= Beginning of Section =
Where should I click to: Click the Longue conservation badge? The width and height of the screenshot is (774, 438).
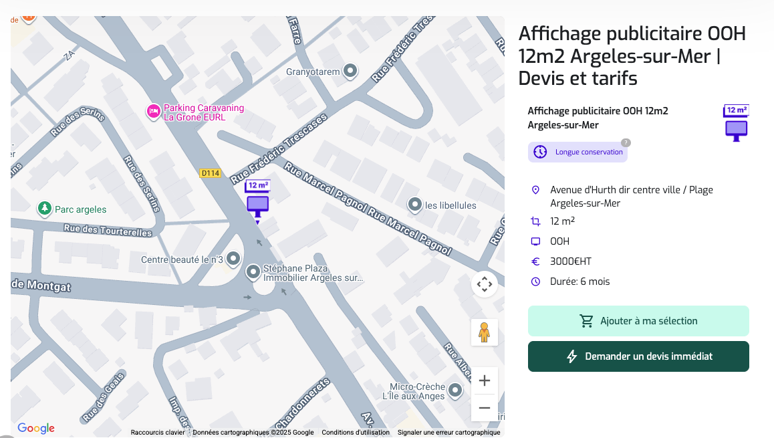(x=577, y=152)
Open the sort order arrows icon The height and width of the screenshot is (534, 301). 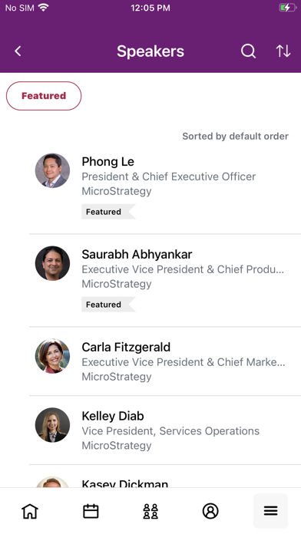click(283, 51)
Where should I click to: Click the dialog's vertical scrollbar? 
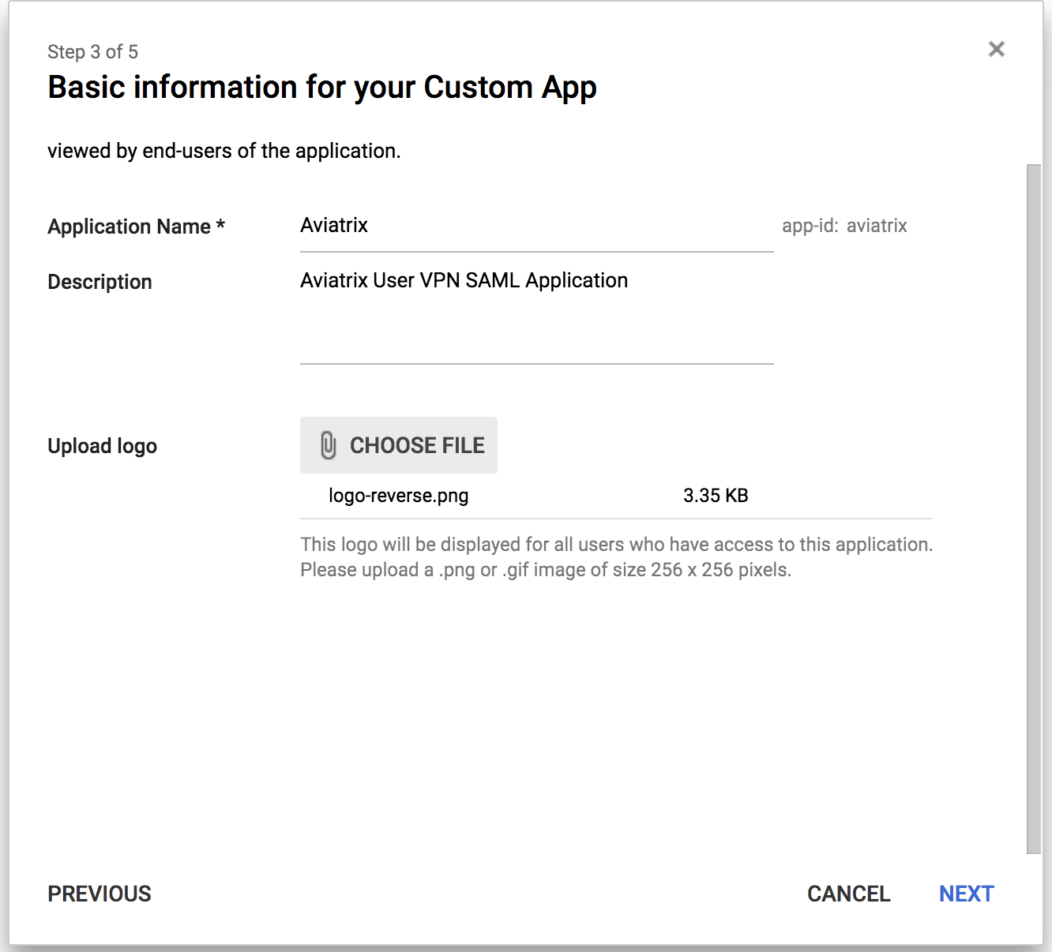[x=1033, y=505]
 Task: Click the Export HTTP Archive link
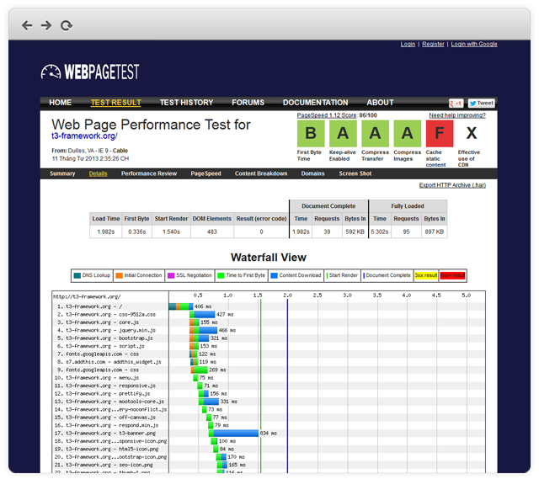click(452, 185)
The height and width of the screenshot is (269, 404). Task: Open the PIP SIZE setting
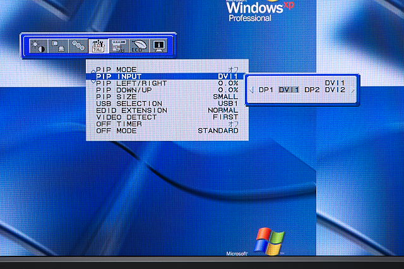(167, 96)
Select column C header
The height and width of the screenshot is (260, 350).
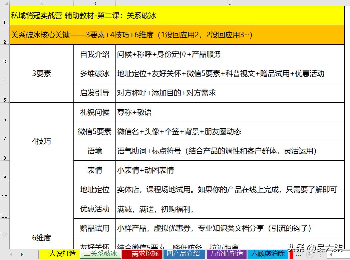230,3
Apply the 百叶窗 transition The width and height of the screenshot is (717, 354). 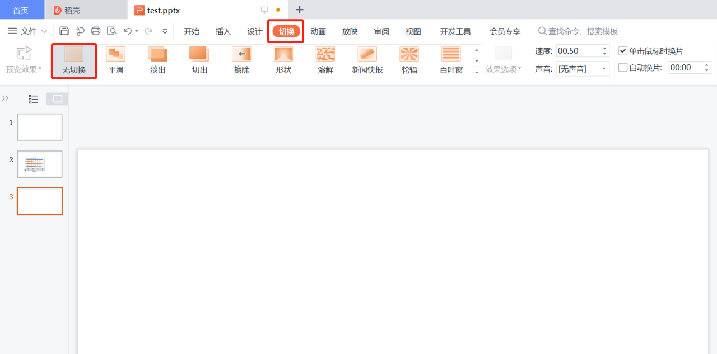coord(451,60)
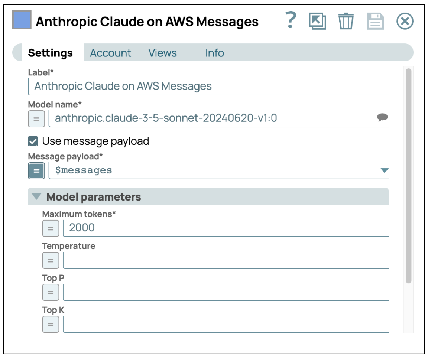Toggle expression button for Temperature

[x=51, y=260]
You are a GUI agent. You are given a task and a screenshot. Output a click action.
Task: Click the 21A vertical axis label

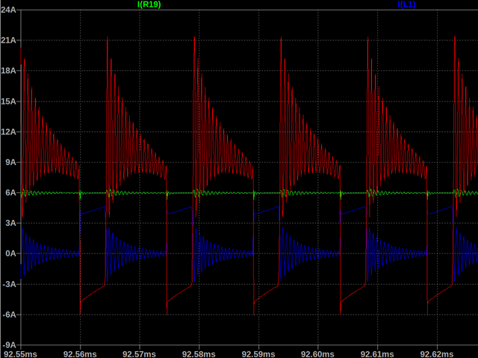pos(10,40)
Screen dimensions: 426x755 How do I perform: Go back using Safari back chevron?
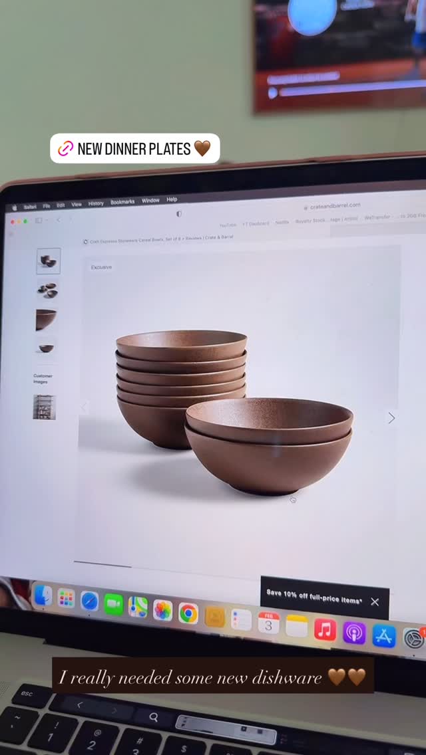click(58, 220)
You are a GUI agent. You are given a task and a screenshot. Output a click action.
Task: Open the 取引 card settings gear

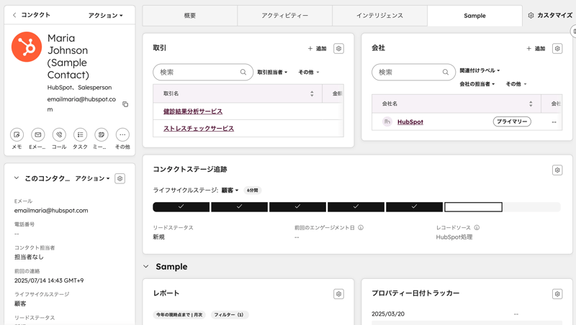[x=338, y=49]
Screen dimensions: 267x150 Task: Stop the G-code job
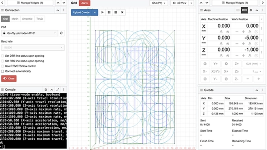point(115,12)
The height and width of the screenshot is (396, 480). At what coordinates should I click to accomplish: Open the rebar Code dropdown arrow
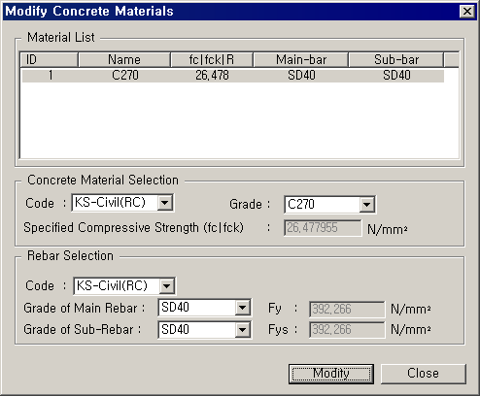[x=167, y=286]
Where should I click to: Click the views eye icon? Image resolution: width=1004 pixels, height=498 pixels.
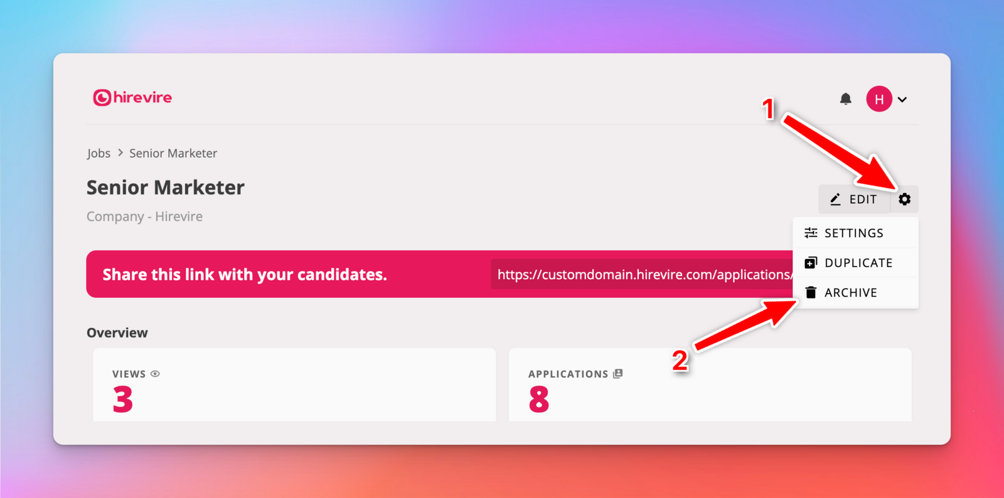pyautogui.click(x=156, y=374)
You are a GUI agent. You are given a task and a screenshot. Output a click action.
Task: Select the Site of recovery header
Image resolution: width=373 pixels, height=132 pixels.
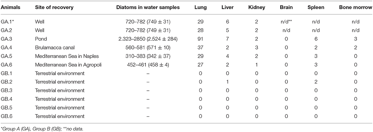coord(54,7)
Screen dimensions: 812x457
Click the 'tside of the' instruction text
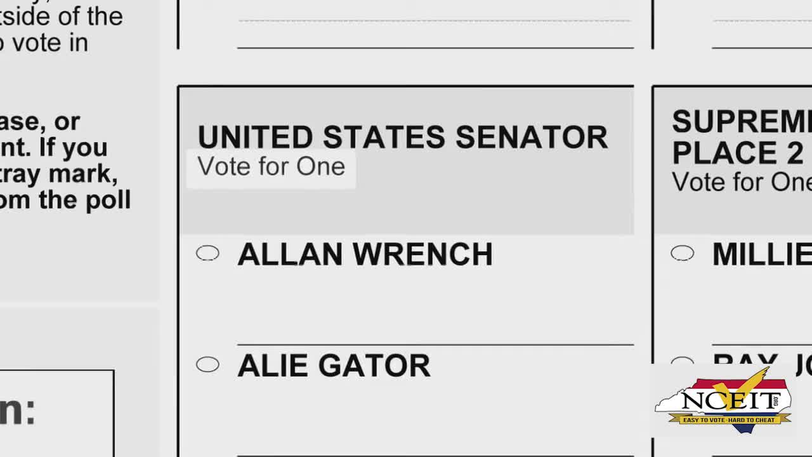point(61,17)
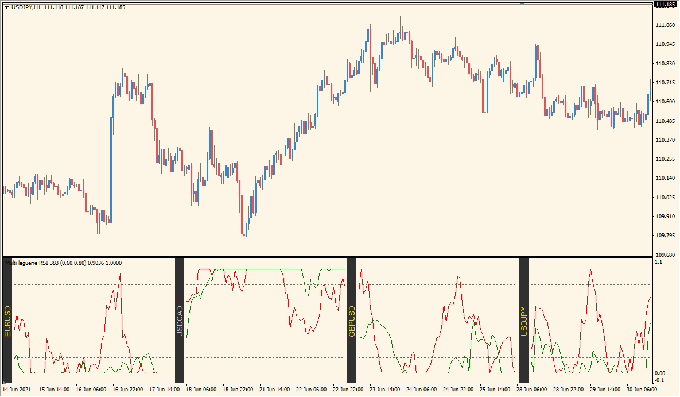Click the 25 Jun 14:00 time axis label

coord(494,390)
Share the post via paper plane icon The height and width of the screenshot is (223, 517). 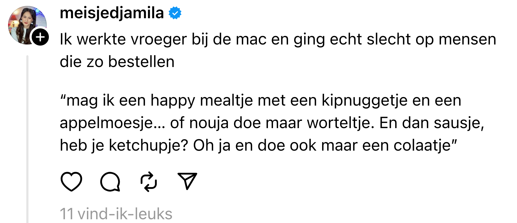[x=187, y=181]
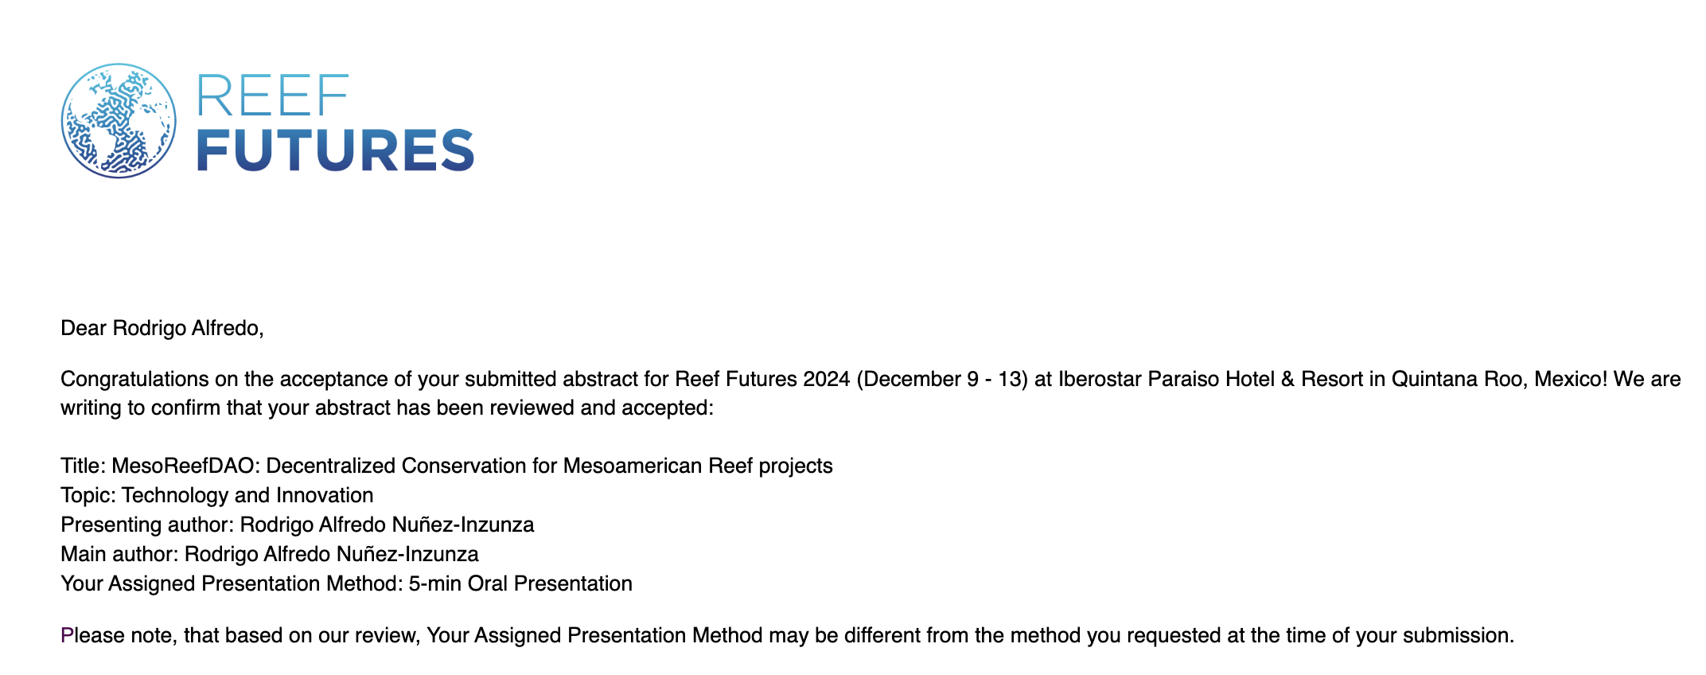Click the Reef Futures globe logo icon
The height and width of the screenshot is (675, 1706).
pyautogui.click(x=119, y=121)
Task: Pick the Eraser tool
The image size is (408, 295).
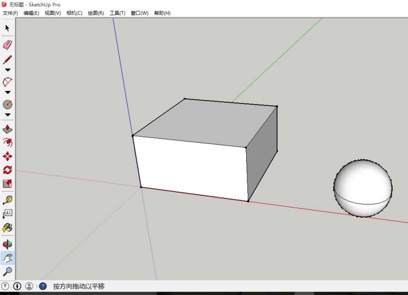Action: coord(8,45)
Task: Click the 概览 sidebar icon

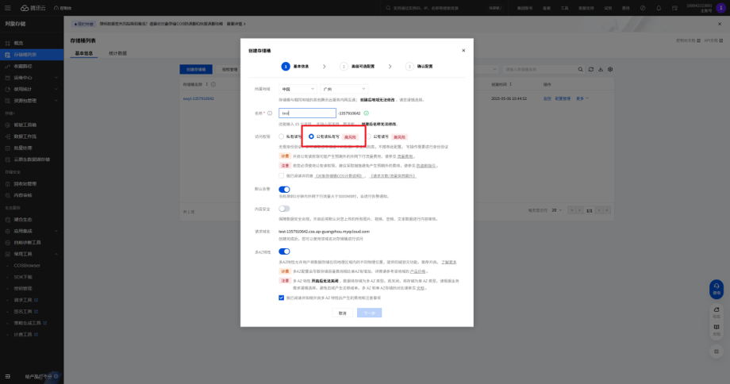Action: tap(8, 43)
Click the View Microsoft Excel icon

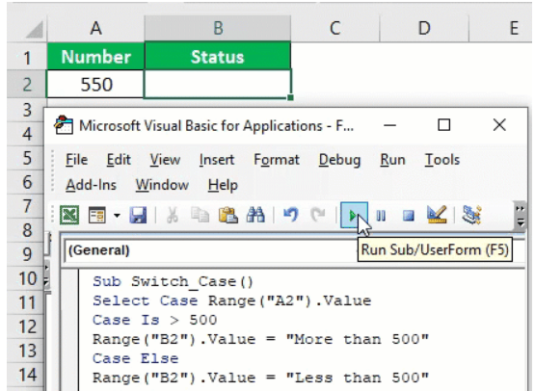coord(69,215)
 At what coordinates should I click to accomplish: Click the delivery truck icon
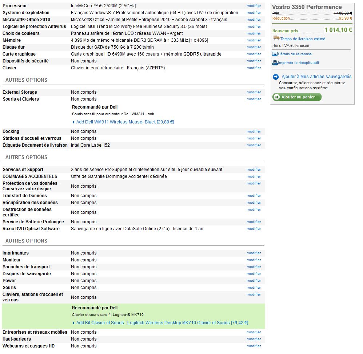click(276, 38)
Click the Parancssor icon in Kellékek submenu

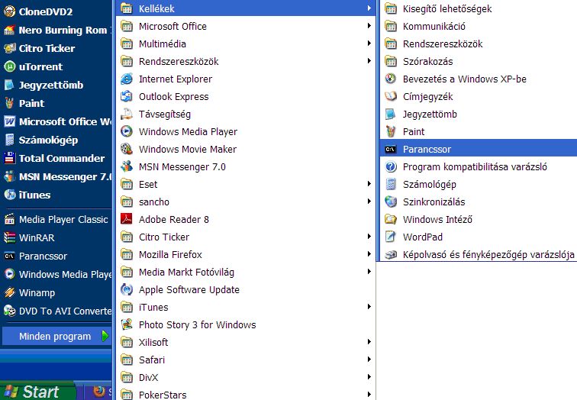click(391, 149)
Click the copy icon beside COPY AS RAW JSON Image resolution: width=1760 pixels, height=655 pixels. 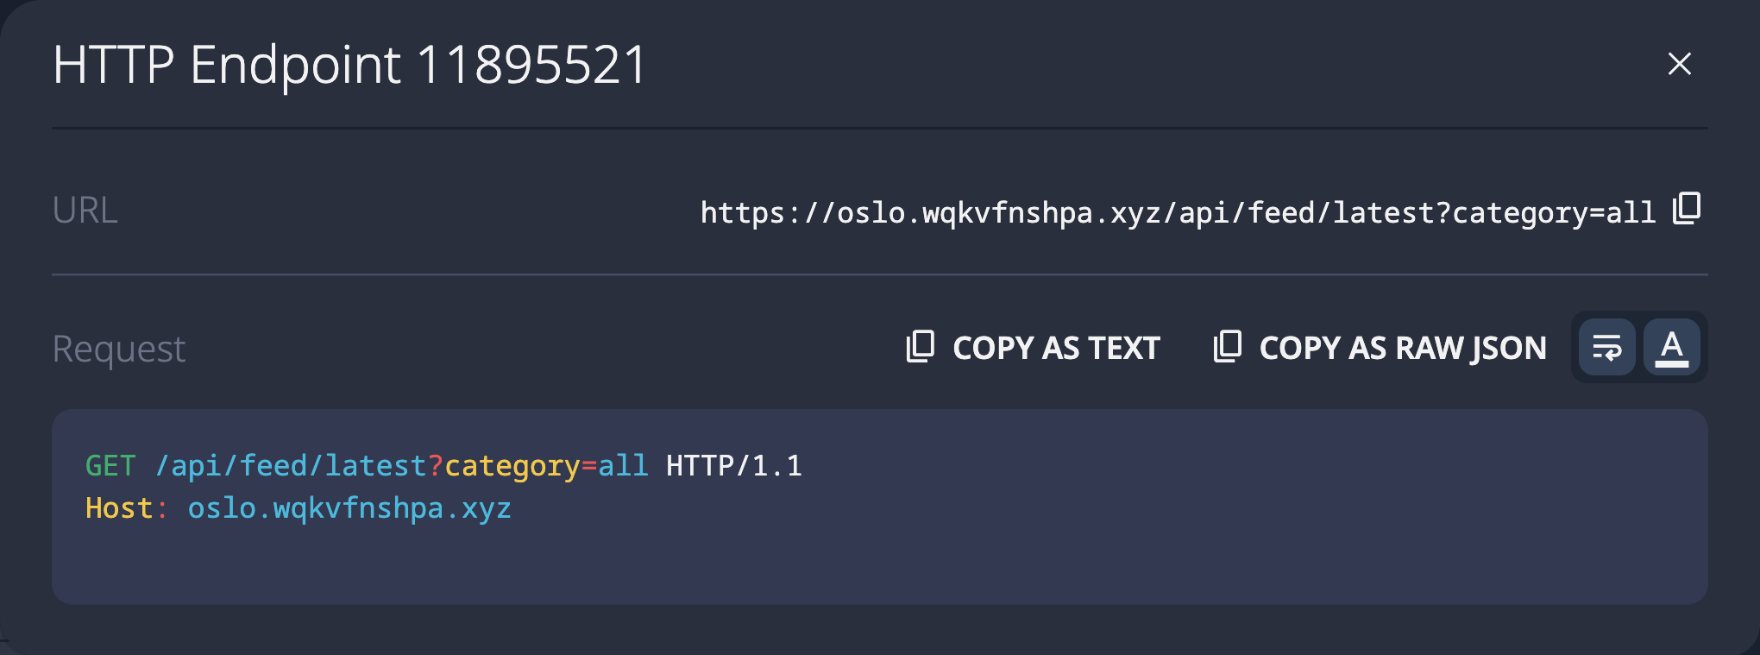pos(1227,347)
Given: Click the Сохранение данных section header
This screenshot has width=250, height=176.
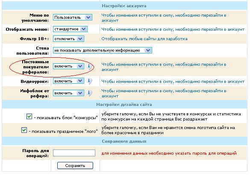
= End of Section =
__Task directions__: Using the listing above, show every line that includes the string "header".

__Exercise answer__:
Select column C header
Task: Select the Site of recovery header
Given: Click the Сохранение данных section header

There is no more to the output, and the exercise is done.